# Guter Service-Partner für Radon Slide 140 7.0



## wilfredo (13. Oktober 2014)

Hallo,

ich habe seit ein paar Monaten ein Radon Slide 140 7.0 und suche nun einen kompetenten Service im näheren Umfeld von 47495 Rheinberg. Radon selbst nannte mir den nahesten Servicepartner, zu finden kurz vor dem Mond. Ich bin ja gerne bereit einige Kilometer zu fahren, aber keine 100 Km. Hat jemand einen Vorschlag?

Viele Grüße
Wilfried


----------



## filiale (13. Oktober 2014)

Soooo viele Radon Partner gibt es auch nicht...

Ich habe keine Signatur


----------



## MTB-News.de




----------



## wilfredo (13. Oktober 2014)

Es muss ja kein Radon-Partner sein. Ein kompetenter MTB-Schrauberladen reicht mir!


----------



## malben (17. Oktober 2014)

Wenn du Onkel Google nach "Fahrradhändler 47495 Rheinberg" schmeißt er auf anhieb zwei Läden raus:
2 Rad Haus Bunzel und Räderecke Schmitz.
Wenn es richtige Händler sind, du dich dort gut aufgehoben und behandelt fühlst, frag mal an ob Sie einen Service am RADON machen.

Ich hatte bei meinem Händler im Ort auch meine Bikes zum Service abgegeben, obwohl diese im Online Handel erworben wurden.
Lief alles recht problemlos.


----------



## wilfredo (19. Oktober 2014)

Hallo, 

danke für den Hinweis malben.
Ich kenne beide Läden, möchte mein MTB dort aber nicht so gerne hingeben. Eventuell habe ich ja zu viele unberechtigte Vorurteile, aber irgendwie mangelt es mir dort an ausreichendem Vertrauen. Ein Laden aus der MTB-Scene ist mir lieber. 

Viele Grüße
Wilfried


----------



## Motorecky (16. März 2017)

Hallo zusammen,

ist schon sehr schade.
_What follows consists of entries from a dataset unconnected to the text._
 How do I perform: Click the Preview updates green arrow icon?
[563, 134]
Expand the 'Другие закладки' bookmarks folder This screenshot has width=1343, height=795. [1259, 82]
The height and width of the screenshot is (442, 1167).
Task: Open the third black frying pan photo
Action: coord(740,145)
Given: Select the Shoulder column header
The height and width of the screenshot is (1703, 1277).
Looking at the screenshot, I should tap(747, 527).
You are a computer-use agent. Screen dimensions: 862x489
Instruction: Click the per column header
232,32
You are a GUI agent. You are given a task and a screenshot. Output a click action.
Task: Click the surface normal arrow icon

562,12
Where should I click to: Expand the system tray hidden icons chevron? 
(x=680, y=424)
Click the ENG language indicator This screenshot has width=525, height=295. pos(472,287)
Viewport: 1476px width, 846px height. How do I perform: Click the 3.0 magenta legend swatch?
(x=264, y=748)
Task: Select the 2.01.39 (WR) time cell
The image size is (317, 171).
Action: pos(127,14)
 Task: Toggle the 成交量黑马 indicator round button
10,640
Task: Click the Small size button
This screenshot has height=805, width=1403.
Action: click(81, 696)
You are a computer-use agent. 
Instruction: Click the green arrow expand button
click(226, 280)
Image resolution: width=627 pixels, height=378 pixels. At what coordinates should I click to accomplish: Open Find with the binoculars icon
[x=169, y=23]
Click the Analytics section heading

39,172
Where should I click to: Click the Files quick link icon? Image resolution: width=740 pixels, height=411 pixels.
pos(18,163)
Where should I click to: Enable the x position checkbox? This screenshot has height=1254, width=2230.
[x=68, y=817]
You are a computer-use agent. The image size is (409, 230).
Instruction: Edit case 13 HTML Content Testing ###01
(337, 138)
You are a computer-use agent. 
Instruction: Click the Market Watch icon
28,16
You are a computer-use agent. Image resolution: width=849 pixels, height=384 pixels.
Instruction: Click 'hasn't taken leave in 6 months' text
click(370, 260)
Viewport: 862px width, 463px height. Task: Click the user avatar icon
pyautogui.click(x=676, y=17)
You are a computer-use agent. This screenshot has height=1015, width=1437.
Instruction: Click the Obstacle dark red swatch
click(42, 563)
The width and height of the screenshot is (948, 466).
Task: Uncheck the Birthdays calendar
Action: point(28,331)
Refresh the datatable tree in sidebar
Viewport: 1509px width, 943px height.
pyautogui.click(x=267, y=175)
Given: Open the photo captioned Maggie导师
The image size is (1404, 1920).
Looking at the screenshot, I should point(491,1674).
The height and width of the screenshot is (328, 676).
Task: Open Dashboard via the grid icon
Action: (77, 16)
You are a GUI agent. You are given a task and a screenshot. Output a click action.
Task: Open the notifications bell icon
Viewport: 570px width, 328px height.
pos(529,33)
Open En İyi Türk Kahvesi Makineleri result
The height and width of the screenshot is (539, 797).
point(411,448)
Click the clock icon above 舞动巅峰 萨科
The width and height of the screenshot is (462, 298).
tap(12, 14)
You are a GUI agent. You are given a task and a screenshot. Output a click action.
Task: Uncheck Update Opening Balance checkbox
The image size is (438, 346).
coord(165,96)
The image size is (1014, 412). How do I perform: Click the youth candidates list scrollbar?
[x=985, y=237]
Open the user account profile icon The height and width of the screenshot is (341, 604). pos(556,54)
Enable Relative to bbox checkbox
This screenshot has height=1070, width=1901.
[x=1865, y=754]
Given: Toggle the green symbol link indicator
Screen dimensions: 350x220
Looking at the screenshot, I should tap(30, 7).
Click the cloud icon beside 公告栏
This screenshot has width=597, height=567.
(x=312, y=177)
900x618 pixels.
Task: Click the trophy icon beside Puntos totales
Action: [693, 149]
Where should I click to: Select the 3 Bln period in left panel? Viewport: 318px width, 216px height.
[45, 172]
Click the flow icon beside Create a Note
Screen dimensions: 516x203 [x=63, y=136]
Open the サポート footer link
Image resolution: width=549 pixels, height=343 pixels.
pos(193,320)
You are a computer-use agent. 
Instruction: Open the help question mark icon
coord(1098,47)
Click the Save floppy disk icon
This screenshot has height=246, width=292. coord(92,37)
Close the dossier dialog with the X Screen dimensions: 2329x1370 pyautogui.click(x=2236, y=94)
Selbst wenn ich die Liste der in der Nähe befindlichen Servicepartner nutze, komme ich zu einen Sevice Partner in Voerde, der zugemacht hat, einen in Nimwegen der sich nicht meldet.
Habe Radon angeschrieben und um eine Aktuelle Liste Ihrer Service Partner gebeten, den mein Skeen ist noch kein Jahr alt und muss zur Inspektion wegen der Garantie.
Kennt jemand eine gute Bike Werkstatt im Kreis Kleve?
Gruß


----------